▶ **Task objective**: Could you reproduce, from the records below, everything from the line with "A Few Words About Safety (128, 583)" down to the line with "Safe Driving (85, 403)", keeping both of those lines and changing nothing?
====== Materials provided ======
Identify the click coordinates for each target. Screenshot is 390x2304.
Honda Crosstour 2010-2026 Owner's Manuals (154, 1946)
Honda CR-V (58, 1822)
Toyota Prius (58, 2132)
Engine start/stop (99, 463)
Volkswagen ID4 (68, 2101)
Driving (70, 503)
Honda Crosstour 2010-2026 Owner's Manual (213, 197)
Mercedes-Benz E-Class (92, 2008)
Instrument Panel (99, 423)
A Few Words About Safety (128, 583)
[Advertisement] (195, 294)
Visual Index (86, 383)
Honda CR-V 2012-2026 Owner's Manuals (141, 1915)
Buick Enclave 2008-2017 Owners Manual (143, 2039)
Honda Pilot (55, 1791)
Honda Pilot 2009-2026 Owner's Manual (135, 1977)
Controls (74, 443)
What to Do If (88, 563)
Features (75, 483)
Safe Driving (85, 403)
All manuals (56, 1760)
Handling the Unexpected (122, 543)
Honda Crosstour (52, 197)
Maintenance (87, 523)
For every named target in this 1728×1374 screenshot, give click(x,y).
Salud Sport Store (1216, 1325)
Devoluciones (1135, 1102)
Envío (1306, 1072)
======
====== Materials provided ======
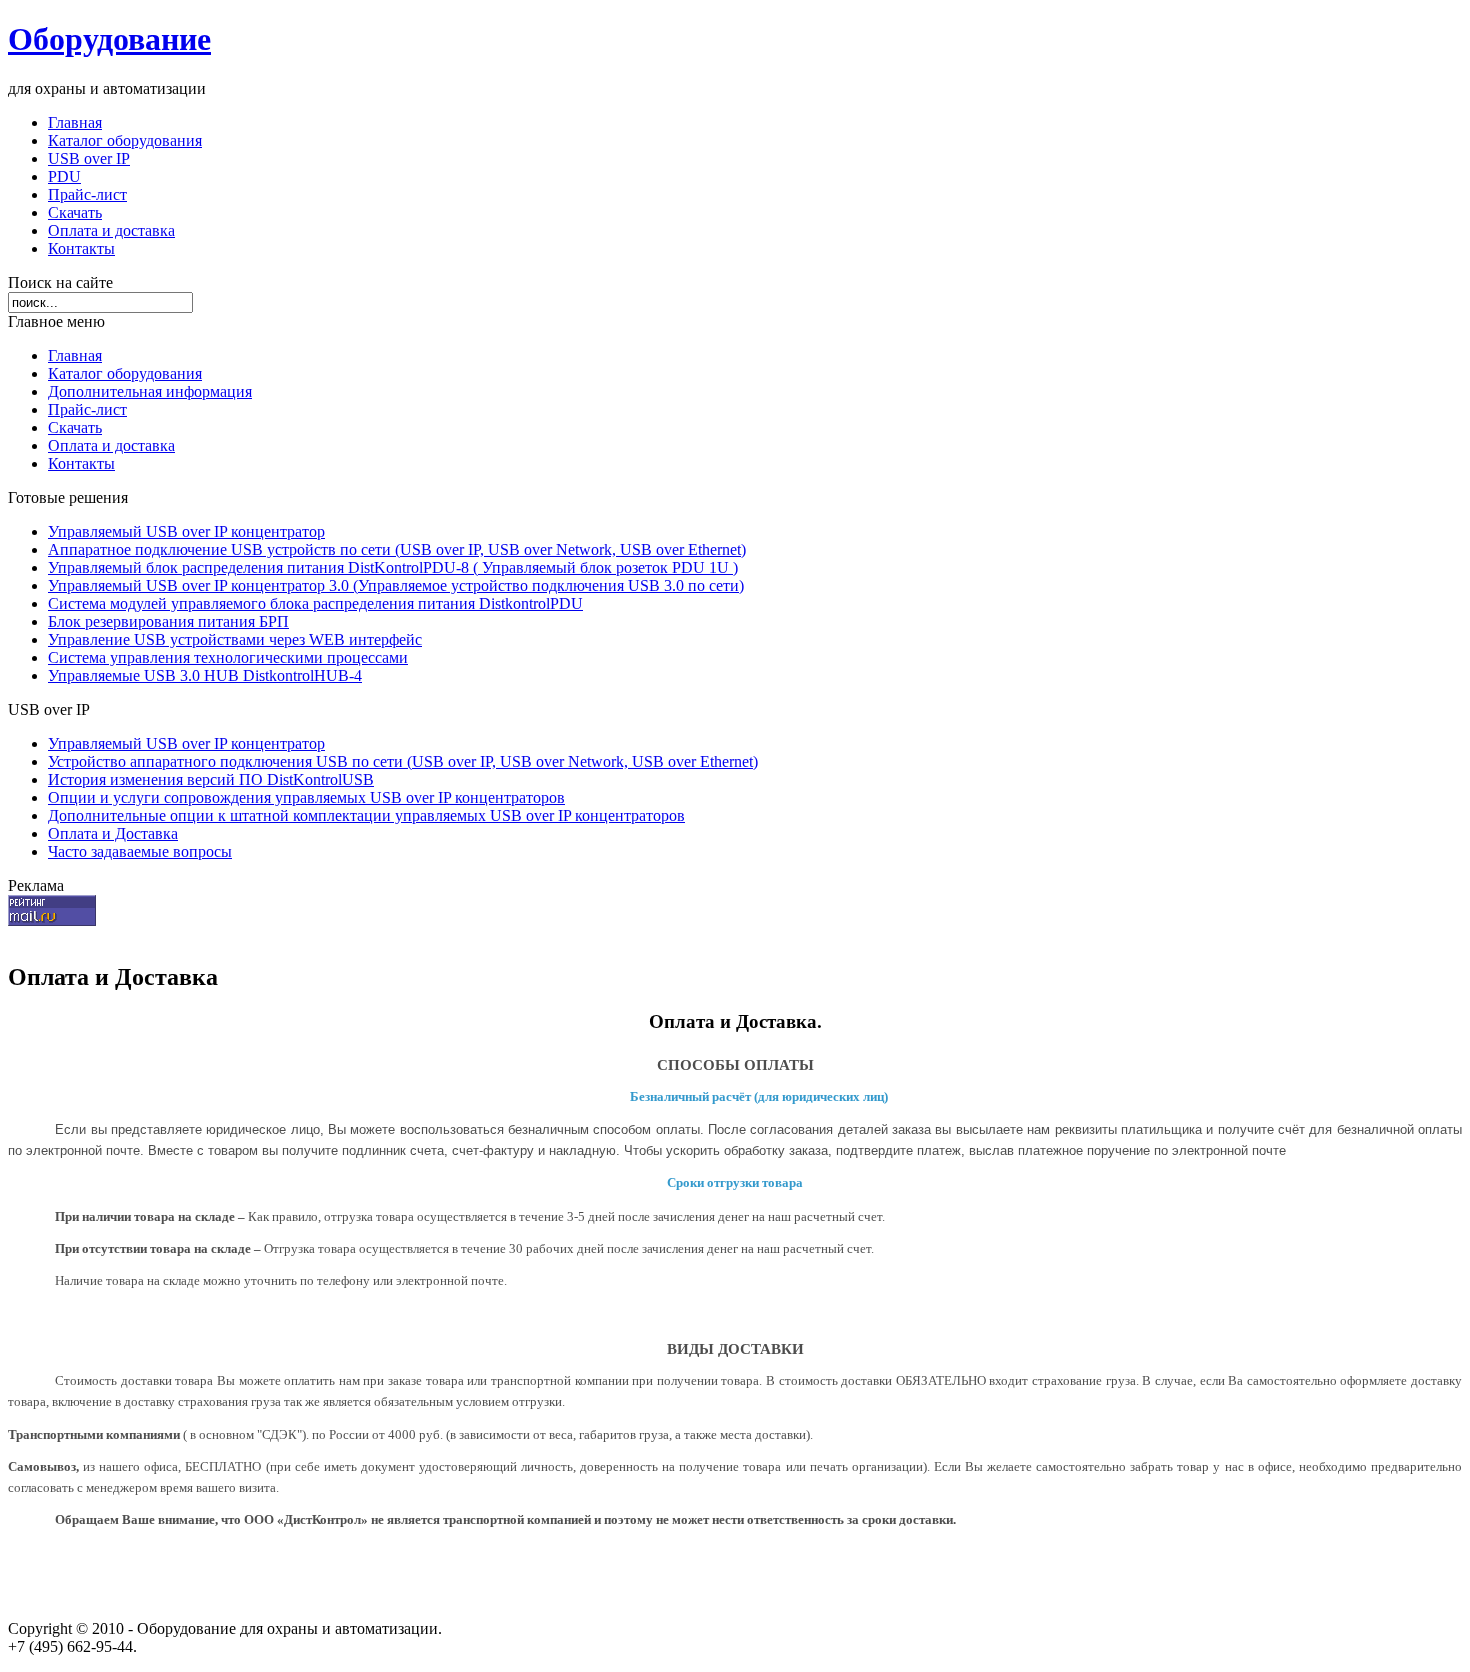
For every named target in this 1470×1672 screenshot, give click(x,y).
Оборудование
======
====== Materials provided ======
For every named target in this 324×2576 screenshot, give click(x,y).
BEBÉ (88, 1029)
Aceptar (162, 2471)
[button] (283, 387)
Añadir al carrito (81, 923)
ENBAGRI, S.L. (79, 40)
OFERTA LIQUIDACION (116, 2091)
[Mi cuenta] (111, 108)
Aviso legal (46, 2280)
======
▶ **Your solution**:
A Few Words About Safety (128, 583)
[Advertisement] (195, 294)
Visual Index (86, 383)
Honda CR-V 2012-2026 Owner's Manuals (141, 1915)
Buick Enclave 2008-2017 Owners Manual (143, 2039)
Honda Pilot (55, 1791)
Honda Pilot 2009-2026 Owner's Manual (135, 1977)
Controls (74, 443)
What to Do If (88, 563)
Features (75, 483)
Safe Driving (85, 403)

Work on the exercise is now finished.